Berpotensi Sebar Covid-19, Lomba Panjat Pinang Akan Dilarang di Jakarta

Antara ยท Sabtu, 08 Agustus 2020 - 16:09:00 WIB
Berpotensi Sebar Covid-19, Lomba Panjat Pinang Akan Dilarang di Jakarta
Ilustrasi lomba panjat pinang. (Foto: Antara)

JAKARTA, iNews.id - Jenis perlombaan yang akan dilakukan saat perayaan Hari Ulang Tahun (HUT) ke-75 Kemerdekaan Republik Indonesia pada Senin, 17 Agustus 2020 masih dikaji Pemerintah Provinsi (Pemprov) DKI Jakarta. Meski begitu, jenis perlombaan panjat pinang berpotensi dilarang.

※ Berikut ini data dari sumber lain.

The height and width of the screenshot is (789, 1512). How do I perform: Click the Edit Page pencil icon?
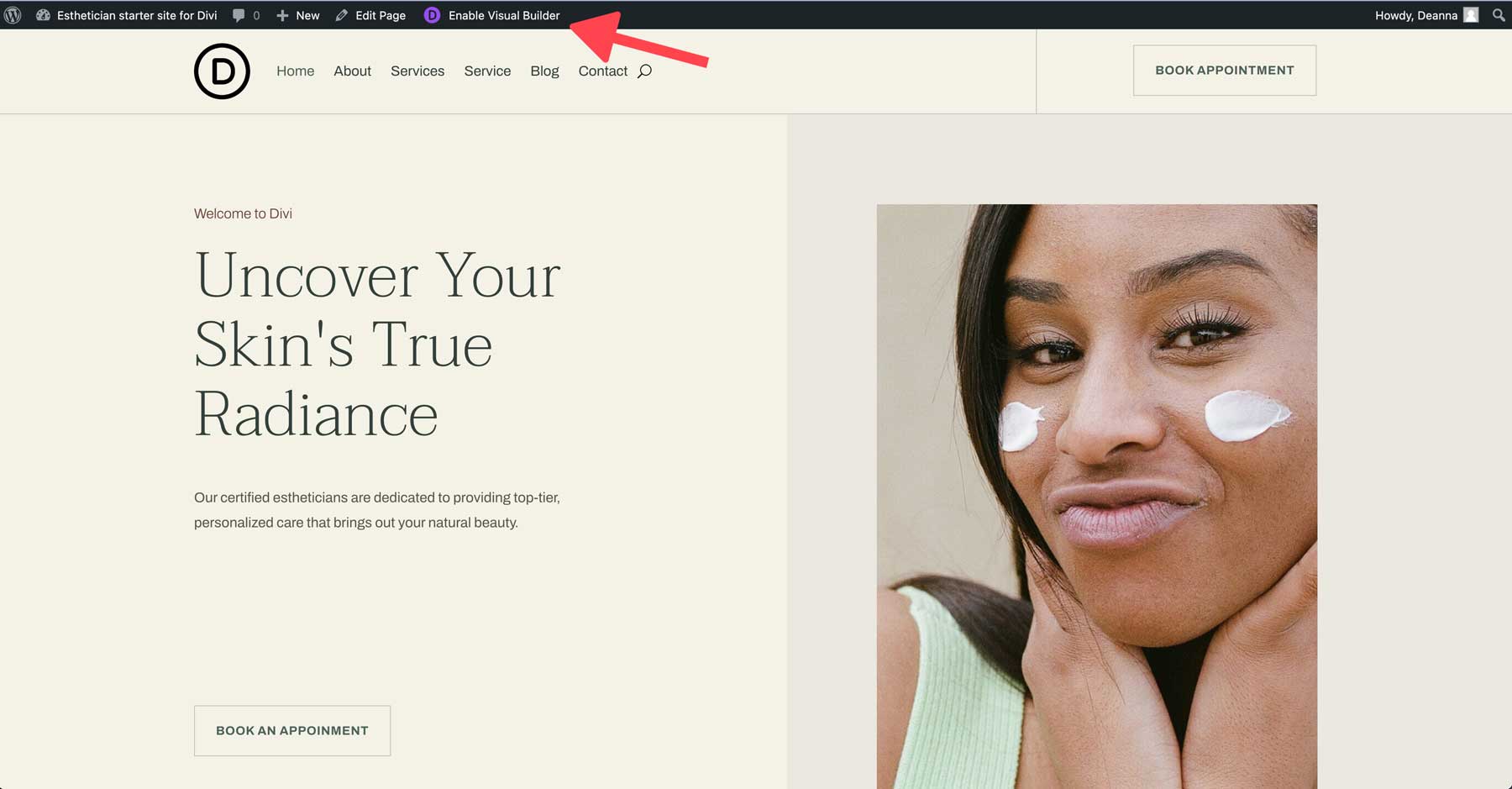(341, 14)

Kepala Satuan Polisi Pamong Praja (Satpol PP) DKI Jakarta Arifin menyebutkan, jenis perlombaan yang populer di masyarakat itu akan sulit diizinkan karena intensitas kontak antarorang yang tinggi.

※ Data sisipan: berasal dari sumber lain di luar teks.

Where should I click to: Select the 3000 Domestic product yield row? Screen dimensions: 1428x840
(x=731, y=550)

"Panjat pinang agak sulit ya, masker susah kita pasang, orang manjat beramai-ramai juga saling bersentuhan. Jadi sebaiknya, saran saya tidak ada kegiatan yang berkaitan dengan panjat pinang," katanya di Jakarta, Sabtu (8/8/2020).

Arifin meminta, warga yang akan menggelar lomba panjat pinang untuk mengurungkan niatnya. Jika pun ada yang membandel, dia mengingatkan masih ada waktu untuk sadar dan berubah pikiran agar tidak melaksanakan kegiatan yang sangat berpotensi penularan tersebut.

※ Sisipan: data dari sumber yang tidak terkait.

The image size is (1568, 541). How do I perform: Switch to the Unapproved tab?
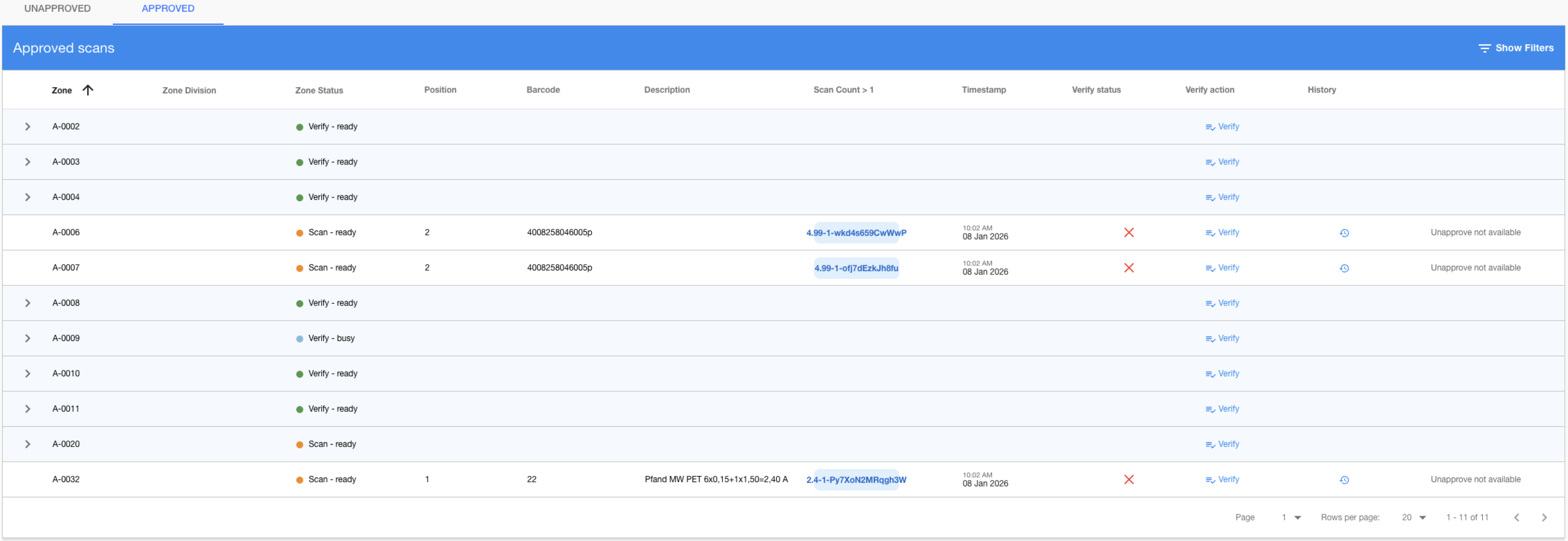(57, 9)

"Ya sekali lagi kami sampaikan, masih ada waktu untuk mengedukasi, masih ada waktu untuk mengingatkan agar kegiatan atau aktivitas warga yang berpotensi terjadi penularan sebaiknya itu ditiadakan," ujarnya.

DKI Jakarta akan mengumandangkan lagu Indonesia Raya di berbagai wilayah sebagai pengganti upacara kemerdekaan Indonesia pada 17 Agustus 2020 mendatang dalam rangka memperingati HUT ke-75 Kemerdekaan Republik Indonesia.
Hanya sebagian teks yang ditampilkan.